# Objectif visé:
Poursuivez l'article consacré aux accusations contre le Foyer éducatif Picard, en commençant juste après sa dernière phrase.

# Document source:
---------------

Alors, il commence à prendre des photos des dalles manquantes au plafond, des infiltrations d'eau dans une salle de bain, d'un carreau manquant dans une autre, des moisissures dans le local de la laverie. "Les vêtements sentent le moisi. On m’a dit : 'c’est comme ça depuis des années'. J’ai demandé pourquoi rien n’avait été remonté, on m’a dit qu’on avait peur des représailles", indique Nordine Khelif. 

La salle de bain sans carreau aurait été utilisée par des jeunes du foyer alors que les températures baissent depuis quelques semaines. Le froid serait bien présent au rez-de-chaussée du bâtiment. "Pour la douche, on a réussi à mettre des barreaux, mais pas de vitre. Donc, ils continuaient à se laver sans vitre, soupire Nordine Khelif. Ils dorment avec leurs doudounes, leurs vestes. Ils ont le nez bouché, ils tombent malades."

Nordine Khelif a été mis à pied par l'établissement. Pour lui, cette situation est due à son alerte aux services de l'État. La direction de l'association ADSEA 80 et les élus CGT de l'établissement n'ont pas souhaité commenter l'enquête interne en cours sur son dossier. Mais ils démentent fermement les accusations de Nordine Khelif. 

"Les conditions d’accueil sont perfectibles, mais elles ne sont pas maltraitantes"

"Pour nous, ce sont des propos calomnieux : on réfute tout ce qui est dit sur les rats, les nuisibles. On a eu de nombreuses inspections depuis les courriers de cette personne. Suite à ces contrôles, aucun élément n’a été mis en évidence pour empêcher l’accueil des enfants" se défend Florian Lirzin, directeur du Foyer éducatif Picard. 

Pourquoi le département mentionne-t-il des injonctions immédiates ? "Il me semble qu’il y avait un carreau cassé" indique le directeur. "La photo qui figure dans l'article du Courrier Picard est celle d’un local technique au sous-sol, auquel les enfants n’ont aucun accès, ajoute Anne-Marie Poulain, présidente de l'ADSEA 80. On a été choqués par la teneur de l’article, je peux vous garantir que les professionnels qui interviennent dans cette unité sont choqués par ces allégations.

Tout ne serait alors que mensonge ? Une discussion avec l'élue CGT du Foyer éducatif Picard, par ailleurs coordinatrice de l'établissement concerné par les accusations, révèle une réalité en nuances de gris. Elle aussi se dit très affectée par les accusations portées à l'encontre de l'établissement, mais reconnaît que la situation pourrait être meilleure.

---------------

# Extrait des données:
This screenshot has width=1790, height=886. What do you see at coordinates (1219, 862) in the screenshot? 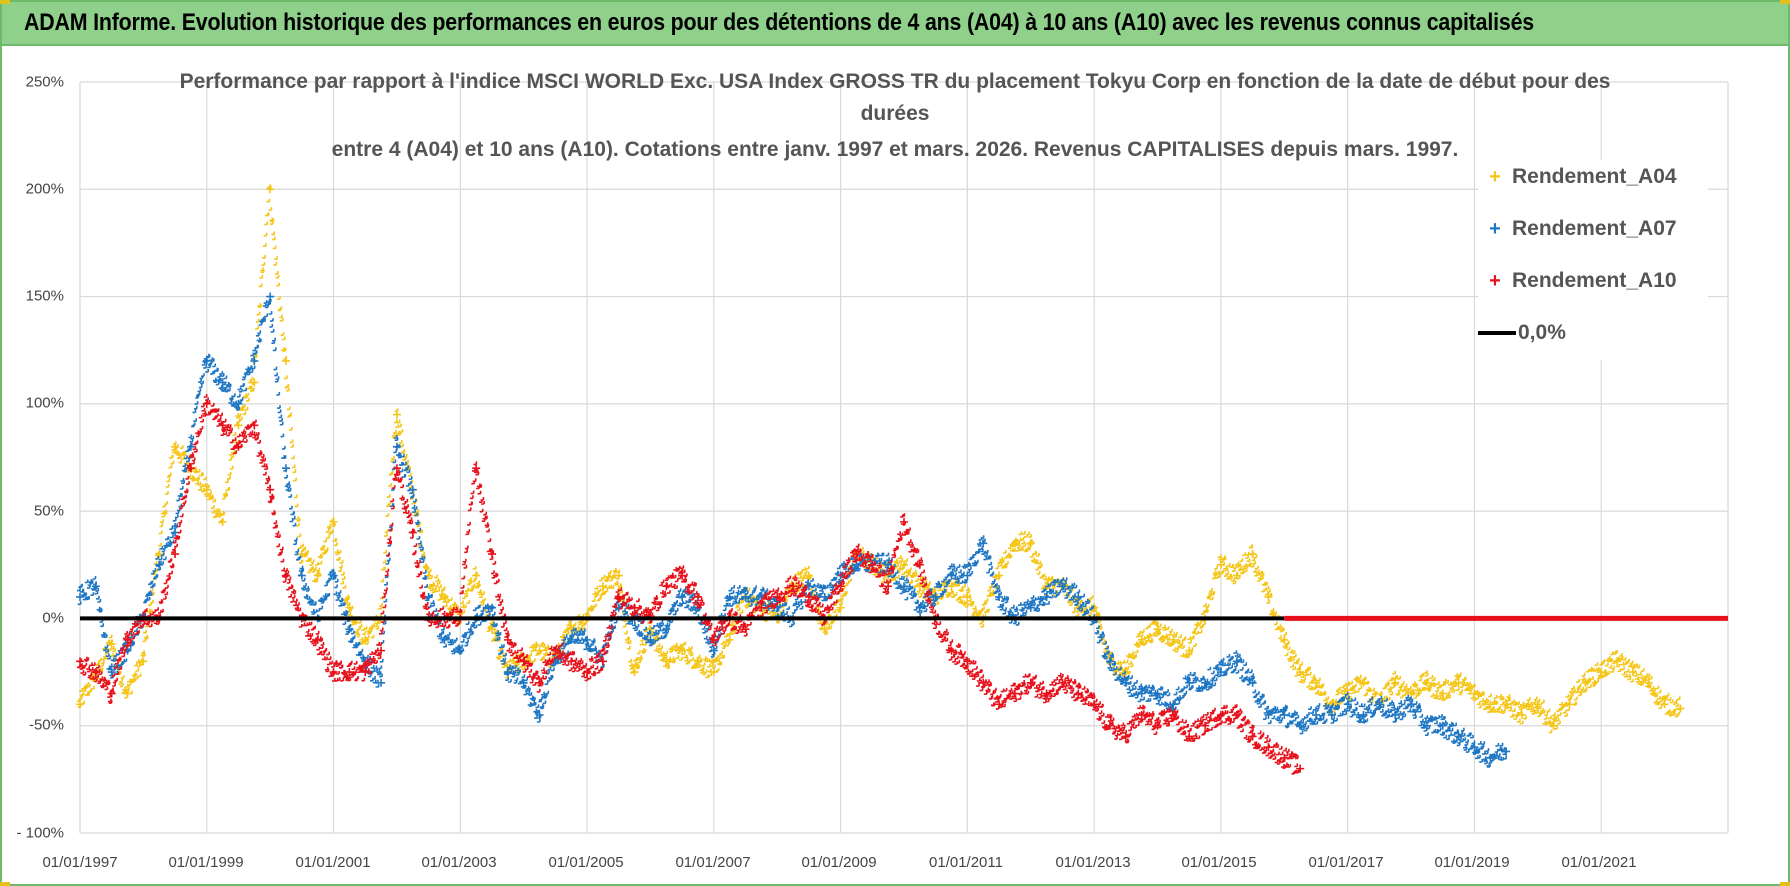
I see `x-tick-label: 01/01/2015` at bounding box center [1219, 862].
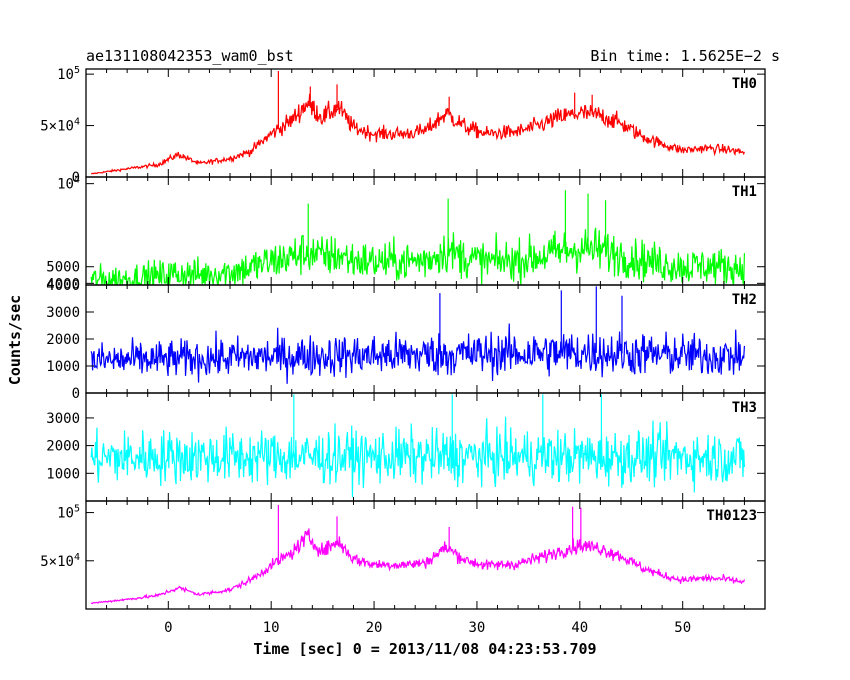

---------------

# Zone de réponse:
"C’est venu dénigrer le travail effectué tous les jours, cela donne l’impression de cracher sur les éducateurs qui font comme ils peuvent avec les moyens qu’ils peuvent, déplore Jamila Seddik, élue CGT et coordinatrice de l'unité du Foyer éducatif Picard qui fait l'objet de cette polémique. Il peut y avoir des dégradations, comme des carreaux cassés. L’expression de la colère de ces jeunes passe par des dégradations, il faut aller plus loin, les choses sont réparées. Les photos sont sorties de leur contexte, on les ressort comme si l’état du groupe était comme ça, c’est faux.

Elle réfute la présence de rats et dit que les autres nuisibles sont éliminés dès leur détection. Elle reconnaît cependant que les moyens alloués à l'aide sociale à l'enfance sont insuffisants et que cela impacte le quotidien des jeunes. "Moi, je me bats tous les jours pour que l’on soit mieux doté, réagit Jamila Seddik. Si on nous donnait les moyens d’éduquer les citoyens de demain, de faire de la vraie prévention, on la ferait... Mais effectivement, les conditions d’accueil sont perfectibles, mais elles ne sont pas maltraitantes.

La direction de l'établissement souligne que l'inspection inopinée n'a pas mené au retrait des mineurs hébergés. Tous les éducateurs interviewés pour ce reportage, dont certains ne sont pas partie prenante dans cette polémique, observent que les places en foyer sont manquantes et suggèrent que le département ne pourrait pas se permettre de fermer une telle structure. 

Froid et désillusions 

Nordine Khelif et un autre ancien de l'établissement, François Thibaut, licencié en juillet, évoquent tous deux avec amertume le souvenir des jeunes dormants tout habillés, avec leurs manteaux, faute de chauffage. "Et les chambres, que j’appelais les gardes à vue, parce qu’ils n’ont pas de fenêtres normales, juste une sorte de petit fenestron pour la plupart d’entre elles" se souvient François Thibaut. 

"Si les jeunes nous agressent, c’est parce qu’on leur offre des conditions de vie farfelues, je ne sais même pas comment les décrire, ajoute François Thibaut. Je n'ai rien à reprocher à mes chefs de service, ils font ce qu’ils peuvent avec les moyens du bord, les choses sont remplacées quand c'est possible."

Ceux à qui il en veut, c'est son ancienne direction, "pour eux, le mot social n'est qu'un mot dans le dictionnaire". "Je ne veux pas accuser, mais raconter ce que j’ai vécu. Aujourd’hui, il n’y a personne qui veut faire le nécessaire avec les jeunes, c’est pour cela que j’en veux à la direction" observe, comme en écho, Nordine Khelif.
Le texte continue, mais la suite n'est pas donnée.